Na lógica da rotina criminosa, a reportagem da Folha mostrou como sequestrar passou a ser um "bico": muitos dos presos não tinham ficha criminal.

O cantor Marcelo Pires Vieira, o Belo, entregou-se à Justiça do Rio e dormiu na cadeia, acusado de envolvimento com traficantes. Uma fita mostra acerto de negócios entre Belo e Valdir Ferreira, apontado como gerente do tráfico da favela do Jacarezinho, na zona norte do Rio.

O Rio mobilizou-se depois do desaparecimento do jornalista Tim Lopes, da TV Globo, que levantava informações sobre como se usavam drogas e se exploravam sexualmente meninas nos bailes funks, dominados pelos traficantes. Suspeitava-se, até sexta-feira, de que o repórter tivesse sido cremado.

Belo e Monstro são, em essência, a mesma coisa: cresceram em ambientes onde a transgressão legal faz dos chefes de gangues personagens não apenas temidos mas respeitados. Os traficantes são os "políticos", a elite que, na falta do poder estatal, manda e emprega, protege e pune.

É difícil viver nesses guetos sem algum tipo de acerto com as gangues, implique ele o envolvimento direto ou a omissão pelo silêncio.

Belo e Monstro revelam que apenas algo parecido com um Plano Marshall conseguiria resgatar os bairros empobrecidos, especialmente nas regiões metropolitanas brasileiras. O plano foi lançado pelos americanos depois da Segunda Guerra Mundial para ajudar a reconstruir a Europa. Temia-se que a miséria, o desemprego e a falta de perspectiva fizessem que esses países se sentissem seduzidos pelo comunismo.

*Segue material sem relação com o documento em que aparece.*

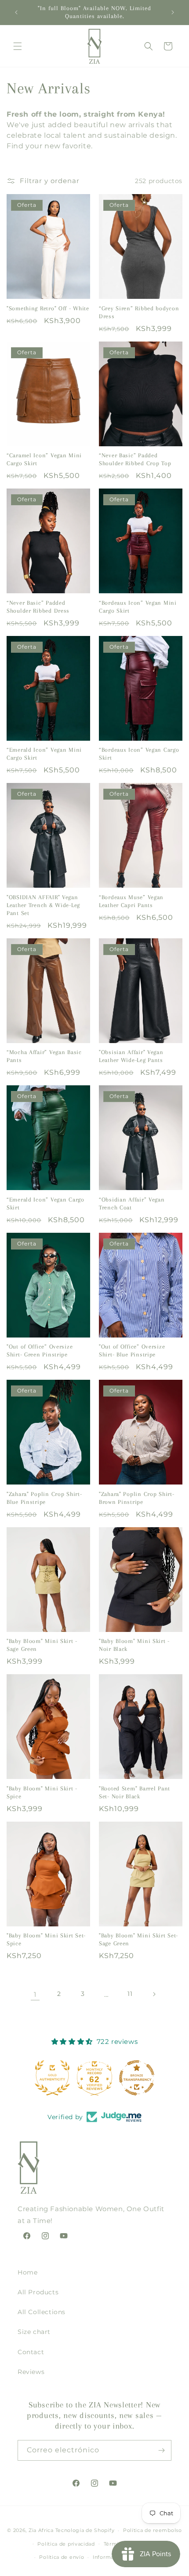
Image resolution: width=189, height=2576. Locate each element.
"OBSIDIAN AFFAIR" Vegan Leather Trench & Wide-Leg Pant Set (43, 905)
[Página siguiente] (154, 1994)
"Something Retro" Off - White (48, 308)
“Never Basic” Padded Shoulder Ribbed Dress (38, 606)
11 (129, 1994)
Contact (31, 2352)
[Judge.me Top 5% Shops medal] (136, 2077)
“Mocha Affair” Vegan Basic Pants (44, 1056)
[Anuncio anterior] (16, 12)
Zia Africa (41, 2530)
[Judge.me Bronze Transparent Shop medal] (94, 2077)
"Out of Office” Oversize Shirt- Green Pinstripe (40, 1350)
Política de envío (61, 2557)
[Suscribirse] (161, 2450)
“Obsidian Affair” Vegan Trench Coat (132, 1203)
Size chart (34, 2332)
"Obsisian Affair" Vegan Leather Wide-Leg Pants (131, 1056)
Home (27, 2272)
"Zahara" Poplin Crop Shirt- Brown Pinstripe (136, 1498)
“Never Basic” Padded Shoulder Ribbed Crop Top (135, 459)
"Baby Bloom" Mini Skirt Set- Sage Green (138, 1939)
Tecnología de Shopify (85, 2530)
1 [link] (35, 1994)
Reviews (31, 2372)
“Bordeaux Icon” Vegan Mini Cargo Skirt (138, 606)
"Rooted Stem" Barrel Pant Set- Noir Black (134, 1792)
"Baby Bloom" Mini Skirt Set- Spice (46, 1939)
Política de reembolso (152, 2530)
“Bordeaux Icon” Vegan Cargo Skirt (139, 753)
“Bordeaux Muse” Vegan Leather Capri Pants (131, 901)
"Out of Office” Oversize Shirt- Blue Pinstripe (132, 1350)
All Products (38, 2292)
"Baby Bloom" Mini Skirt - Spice (42, 1792)
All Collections (41, 2312)
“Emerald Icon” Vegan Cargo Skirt (45, 1203)
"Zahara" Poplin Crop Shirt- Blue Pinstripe (44, 1498)
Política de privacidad (65, 2544)
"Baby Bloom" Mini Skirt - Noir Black (134, 1645)
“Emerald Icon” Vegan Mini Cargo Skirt (44, 753)
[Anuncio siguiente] (172, 12)
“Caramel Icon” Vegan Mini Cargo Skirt (44, 459)
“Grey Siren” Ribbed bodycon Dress (139, 312)
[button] (17, 46)
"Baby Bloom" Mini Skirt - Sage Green (42, 1645)
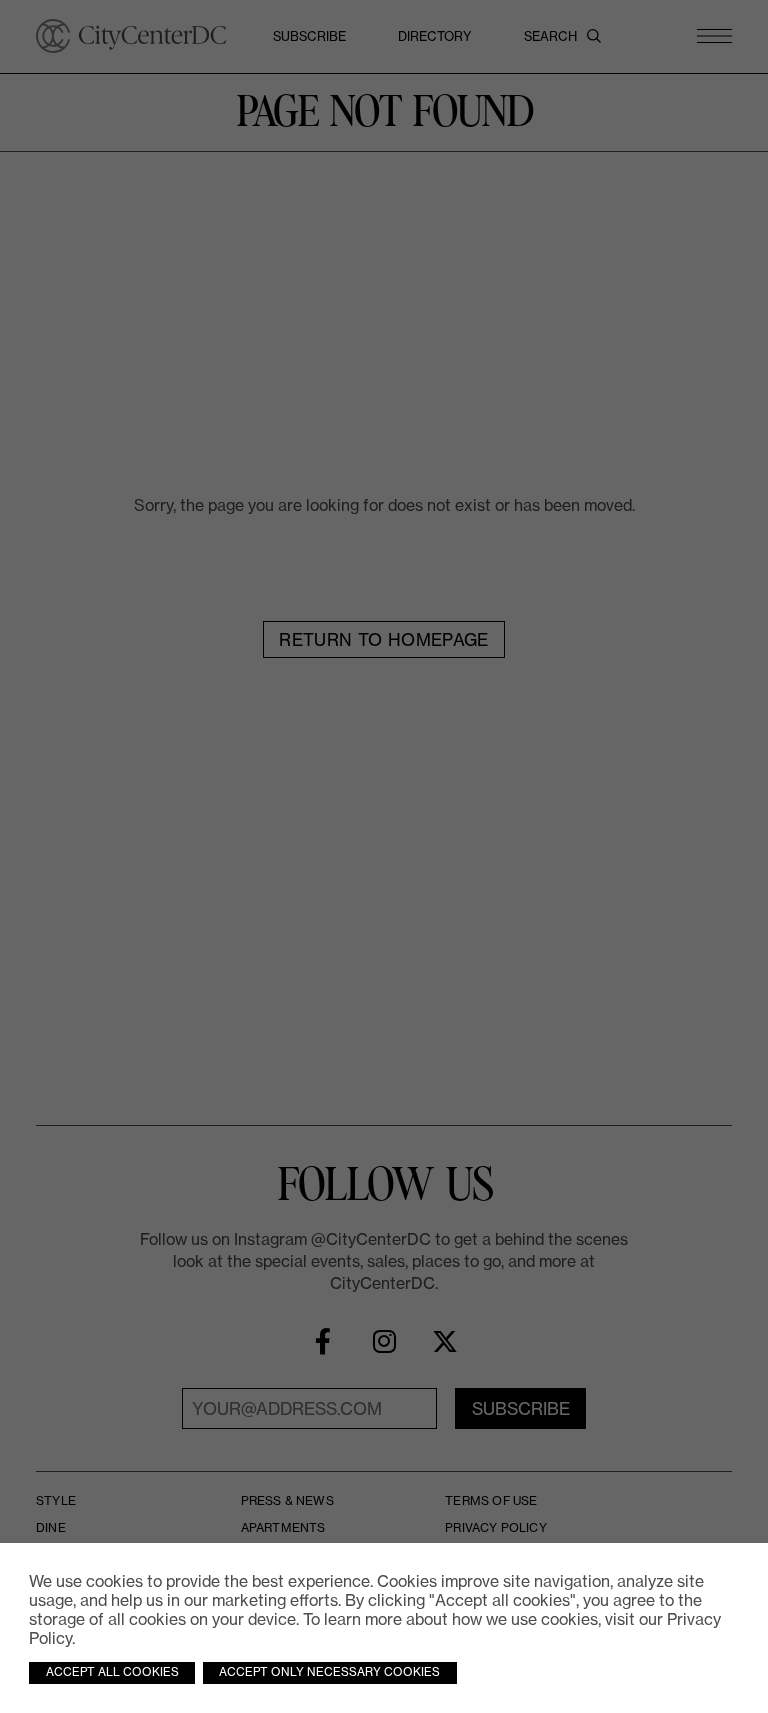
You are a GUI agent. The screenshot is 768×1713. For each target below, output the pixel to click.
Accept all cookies (112, 1672)
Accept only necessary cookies (329, 1672)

A poucos meses da eleição presidencial, os candidatos ainda não apresentaram um plano com um mínimo de consistência para enfrentar as usinas de "monstros". Nenhum deles resistiria a uma sabatina séria. Nem Lula, que desceu para 40 pontos, segundo pesquisa publicada hoje pelo Datafolha, nem seu agora principal adversário, José Serra, que subiu para 21 pontos, isolando-se no segundo lugar.

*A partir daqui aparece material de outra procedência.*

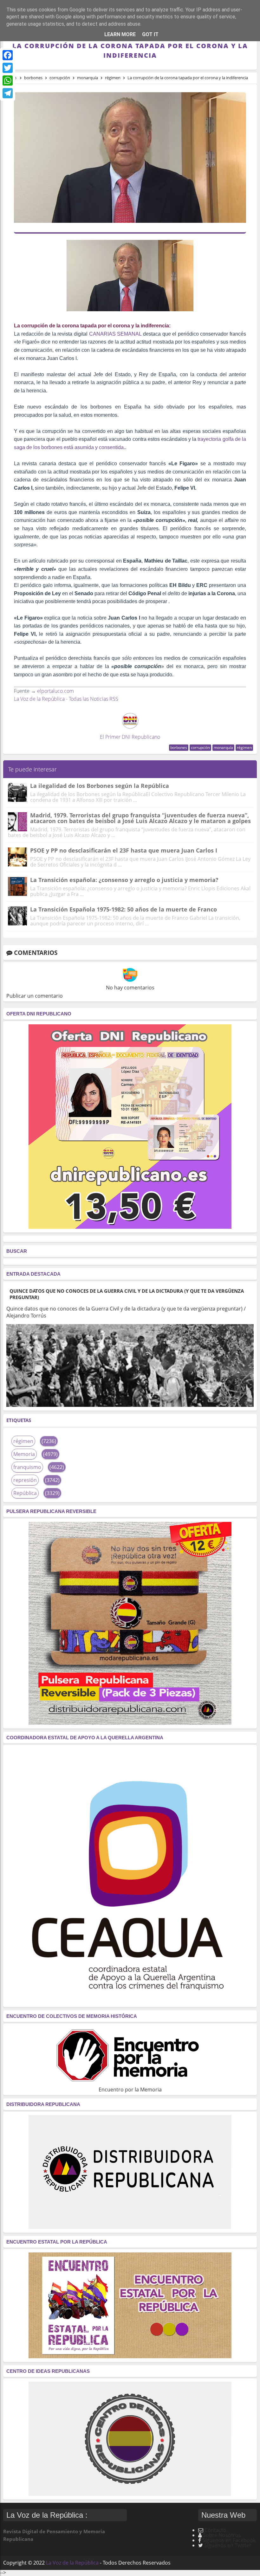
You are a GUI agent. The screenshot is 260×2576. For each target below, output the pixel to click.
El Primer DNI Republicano (130, 736)
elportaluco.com (55, 690)
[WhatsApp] (7, 80)
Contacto (215, 2530)
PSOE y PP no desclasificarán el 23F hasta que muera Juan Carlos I (123, 850)
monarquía (223, 747)
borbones (178, 747)
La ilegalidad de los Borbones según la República (99, 785)
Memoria (24, 1454)
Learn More (120, 34)
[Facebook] (7, 55)
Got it (150, 34)
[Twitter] (7, 67)
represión (25, 1480)
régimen (244, 747)
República (25, 1493)
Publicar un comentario (34, 995)
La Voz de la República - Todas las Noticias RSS (66, 698)
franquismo (27, 1467)
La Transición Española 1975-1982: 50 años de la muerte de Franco (123, 909)
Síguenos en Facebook (229, 2540)
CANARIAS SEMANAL (115, 334)
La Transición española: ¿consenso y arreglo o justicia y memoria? (124, 880)
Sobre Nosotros (222, 2535)
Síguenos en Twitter (227, 2545)
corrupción (200, 747)
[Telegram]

A razão da fragilidade é simples. Os candidatos não conhecem políticas de intervenção urbana acopladas a programas de inclusão social -até porque, diga-se, são raríssimas as experiências brasileiras. E nenhum deles ainda percebeu que, sem uma política destinada exclusivamente à juventude, que combine geração de renda com educação, não há política de segurança sustentável a médio prazo.

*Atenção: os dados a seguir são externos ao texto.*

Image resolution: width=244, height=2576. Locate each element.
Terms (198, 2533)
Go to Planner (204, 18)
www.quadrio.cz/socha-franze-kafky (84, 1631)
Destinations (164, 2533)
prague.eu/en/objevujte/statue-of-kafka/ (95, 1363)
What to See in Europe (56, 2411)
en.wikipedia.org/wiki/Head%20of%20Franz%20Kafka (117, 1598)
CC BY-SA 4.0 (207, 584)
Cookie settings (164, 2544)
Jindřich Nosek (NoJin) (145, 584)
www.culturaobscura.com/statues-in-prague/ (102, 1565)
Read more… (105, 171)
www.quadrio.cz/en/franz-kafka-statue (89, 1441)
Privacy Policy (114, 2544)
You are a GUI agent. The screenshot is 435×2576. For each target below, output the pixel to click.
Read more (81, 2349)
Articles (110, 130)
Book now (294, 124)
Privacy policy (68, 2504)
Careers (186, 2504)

A exemplo do Plano Marshall, os morros, favelas e bairros periféricos deveriam ser encarados como "países" que, por causa da falta de perspectivas, correm o risco de cair nas mãos de nações estrangeiras. Traficantes que se tornam líderes comunitários significam, de fato, a perda da soberania nacional.

Se, numa hipótese hoje absurda, os argentinos tomassem uma ínfima área do território nacional e fincassem ali sua bandeira, o Brasil os ameaçaria de guerra. Será que os traficantes são tão melhores do que os argentinos?

Neste momento, não se vai tirar o poder dos traficantes ou dos sequestradores apenas com a implementação de políticas sociais. A polícia é, obviamente, imprescindível. Mas especialistas em políticas públicas sabem que isso é pouco. Um "Plano Marshall" implicaria criar, reformar e transformar as escolas, os centros de saúde, as áreas de lazer e as cooperativas de trabalhadores, assim como ampliar os programas de renda mínima já existentes (escola, alimentação, gás, erradicação do trabalho infantil).

O grande passo é transformar em agentes comunitários milhões de jovens que vivem naquelas regiões, os quais passariam a receber um salário mensal. Assim, seriam gerados empregos para quem só encontraria emprego no tráfico e educação para quem nunca encontraria educação, provocando, ao mesmo tempo, uma revitalização econômica de áreas degradadas.

PS - Por falar em cenas de filme, no tranquilo Paraná, para onde estão fugindo paulistanos, sequestraram, na semana passada, um filhote de são-bernardo. Pedido de resgate: R$ 100.